Unfortunately, by the time Interconnect Rates are forced down by the regulator, the market is nearing saturation and the only potential customers for MTN are existing Vodacom customers. Naturally it is much more difficult and costly to convert someone that is already a Vodacom customer as opposed to someone with no existing mobile phone. (Mobile service providers are extremely sticky, mainly due to the non-portability of your phone number, hence the introduction of number-portability regulation in many countries).

Therefore, in order to alleviate the seemingly unfair financial advantage that has been conferred upon Vodacom, the regulator introduces asymmetrical Interconnect Rates, whereby the largest operator is forced to drop its interconnect rate to equal or less than its on-net rate, whilst the smaller operator may retain the higher interconnect rate, thereby leaving it’s interconnect revenue unaffected, and also allowing it to charge lower off-net rates than the larger operator. The asymmetrical rate regime remains in place until both operators are deemed to be equal in market share at which point a symmetrical rate regime is imposed.

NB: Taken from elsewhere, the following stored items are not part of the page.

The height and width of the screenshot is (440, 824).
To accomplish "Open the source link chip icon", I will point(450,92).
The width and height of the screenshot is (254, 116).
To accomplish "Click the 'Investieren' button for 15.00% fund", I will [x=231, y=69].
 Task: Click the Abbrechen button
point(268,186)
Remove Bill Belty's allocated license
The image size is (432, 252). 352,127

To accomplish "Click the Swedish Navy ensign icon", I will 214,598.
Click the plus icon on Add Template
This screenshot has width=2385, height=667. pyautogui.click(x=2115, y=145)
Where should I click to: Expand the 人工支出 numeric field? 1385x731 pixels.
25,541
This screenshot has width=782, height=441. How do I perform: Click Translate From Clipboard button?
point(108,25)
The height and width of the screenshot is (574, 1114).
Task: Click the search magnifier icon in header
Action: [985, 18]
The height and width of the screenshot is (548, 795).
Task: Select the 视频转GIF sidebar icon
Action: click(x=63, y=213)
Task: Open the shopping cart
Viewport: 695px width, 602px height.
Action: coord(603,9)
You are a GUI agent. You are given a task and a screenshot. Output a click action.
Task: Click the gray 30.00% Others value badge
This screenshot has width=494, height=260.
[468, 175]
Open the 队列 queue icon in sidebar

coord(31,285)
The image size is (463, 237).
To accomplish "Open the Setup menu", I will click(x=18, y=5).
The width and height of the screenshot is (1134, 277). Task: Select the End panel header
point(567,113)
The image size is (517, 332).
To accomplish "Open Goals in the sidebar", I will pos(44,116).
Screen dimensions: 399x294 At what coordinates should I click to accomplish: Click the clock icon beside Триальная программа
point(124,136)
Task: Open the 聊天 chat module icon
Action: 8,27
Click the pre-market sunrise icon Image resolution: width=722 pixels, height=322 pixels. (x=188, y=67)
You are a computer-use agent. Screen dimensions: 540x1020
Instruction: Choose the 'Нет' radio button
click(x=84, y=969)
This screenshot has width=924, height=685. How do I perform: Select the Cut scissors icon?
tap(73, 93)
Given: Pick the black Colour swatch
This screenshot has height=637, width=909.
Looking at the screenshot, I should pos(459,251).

What happens if Vodacom once again regain their dominant market share position through better marketing, distribution, products etc? Do you re-impose asymmetrical interconnect? I would think that gives the wrong incentive to the companies, i.e.: rather don’t work hard because if you succeed then the government will force you to concede your lead.

For now, let’s ignore the question as to whether the above process is fair. This scenario is a microcosm of the advantages that developed countries have over developing countries. The Complexity Bond of the country’s economy replaces the Interconnect Bond in the case of the mobile networks, and without regulation (asymmetrical regulation in favour of the developing country) the gap cannot be closed.

Of course, once the gap is closed then the Complexity advantage is removed and the countries will compete on a level playing field.

Jared Diamond postulates in Guns, Germs and Steel that the emergence of Europeans as the most successful race can be traced to geographic advantages (he won the Pulitzer and Aventis prizes for his efforts so one must assume he did his homework). That implies that the subsequent power they have acquired was a result of a lucky break at the start of the race. The argument for closing the inequality gap can therefore be the righting of a previous random coincidence that inferred a self-perpetuating unfair advantage.

What happens if the gap appears again purely because the inhabitants of the respective countries are more productive? Who knows, but at least you’ll have a fair starting point.


[1] Metcalfe’s Law